Accessing Market Streams from Binance Exchange

For each cryptocurrency pair, market data is accessed from Binance via both WebSocket API (with subscription frequency at 100 ms) and REST API (with polling interval of 50 ms).

Processing Data from WebSocket API

  • Subscribing to the data from WebSocket API, and writing it to a shared stream table.
  • Persisting the stream table to a DFS partitioned table.

Processing Data from REST API

  • Setting up HTTP requests to fetch data from REST API.
  • Writing the data to a shared stream table.
  • Persisting the stream table to a DFS partitioned table.

Cleaning and Integrating Received Data

  • Creating a shared dictionary to maintain the latest timestamp for each trading pair.
  • Defining rules for filtering data with latest timestamps, and integrating selected streams into a shared stream table.
  • Upon receiving new data, comparing timestamps of incoming data with those in table to ensure only the latest data is written.
  • Persisting the stream table to a DFS partitioned table.

3. Accessing Market Streams

This chapter outlines the steps of accessing market streams from Binance’s WebSocket and REST APIs using DolphinDB WebSocket and HttpClient Plugins.

3.1 Accessing Data From WebSocket API

We establish a WebSocket subscription task using the DolphinDB WebSocket plugin to access real-time market depth data from Binance WebSocket API.

Step 1: Install and load the DolphinDB WebSocket plugin.
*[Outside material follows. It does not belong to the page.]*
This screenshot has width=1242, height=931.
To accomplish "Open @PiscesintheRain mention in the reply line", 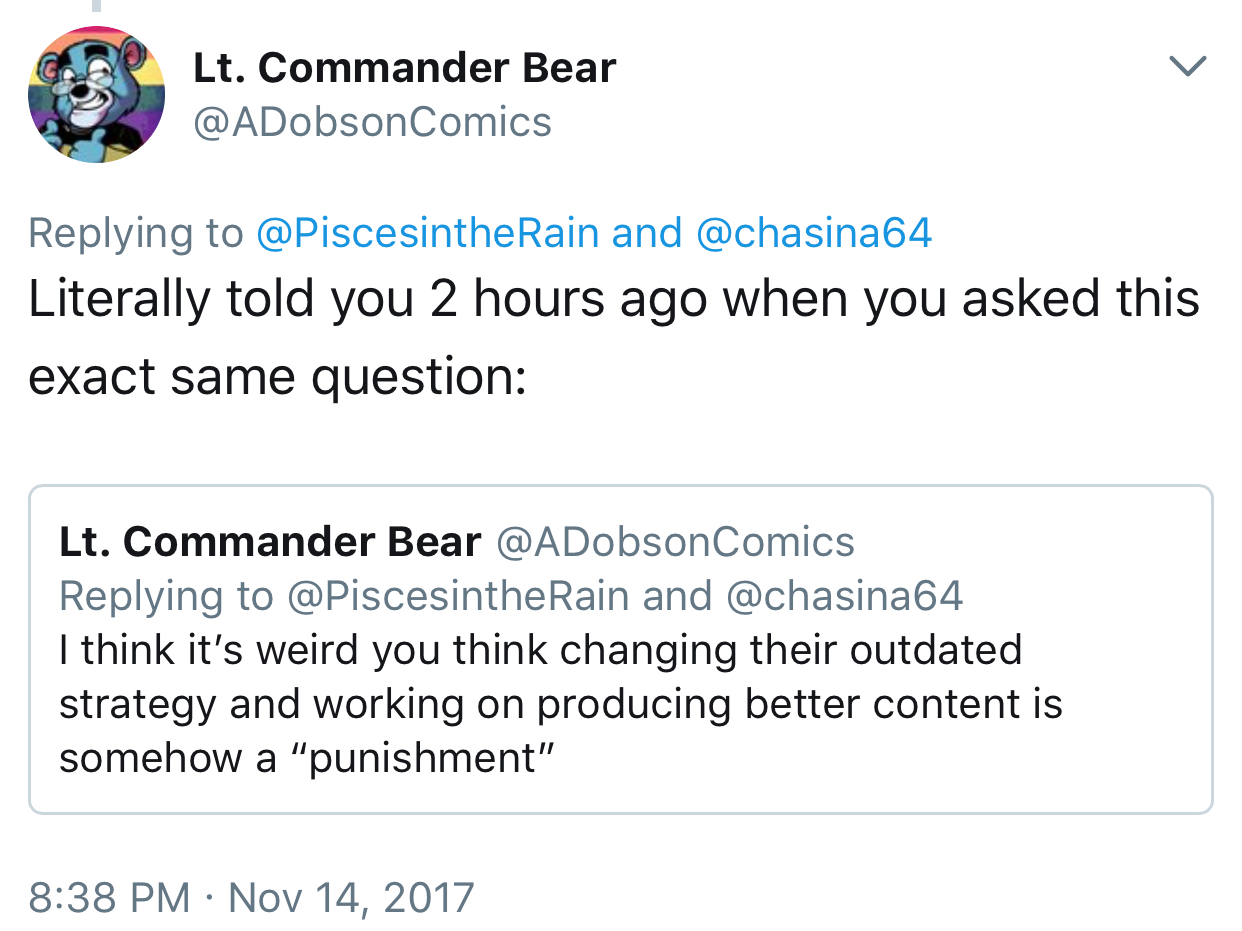I will (428, 233).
This step can be skipped if the plugin is already loaded.

installPlugin("WebSocket")
loadPlugin("WebSocket")

Step 2: Create a shared stream table wssDepthST and persist it to disk.

colNames = `type`eventTime`transactionTime`code`firstId`lastId`finalId`bidPrice`bidQty`askPrice`askQty`currentTime
colTypes = [SYMBOL, TIMESTAMP, TIMESTAMP, SYMBOL, LONG, LONG, LONG, DOUBLE[], DOUBLE[], DOUBLE[], DOUBLE[], TIMESTAMP]
enableTableShareAndPersistence(table=streamTable(10000:0, colNames, colTypes), tableName=`wssDepthST, cacheSize=12000)

Step 3: Define functions for handling market data.

The market depth data accessed through WebSocket API is formatted as follows:

{"e": "depthUpdate",  "E": 1571889248277, "T": 1571889248276, "s": "BTCUSDT", "U": 390497796, "u": 390497878, "pu": 390497794,
 "b": [["7403.89", "0.002"], ["7403.90", "3.906"], ["7404.00", "1.428"] ,["7404.85", "5.239"], ["7405.43","2.562"]],
 "a": [["7405.96","3.340" ], ["7406.63", "4.525"], ["7407.08", "2.475"], ["7407.15", "4.800"], ["7407.20","0.175"]]}

The following script defines functions for processing the incoming data in DolphinDB.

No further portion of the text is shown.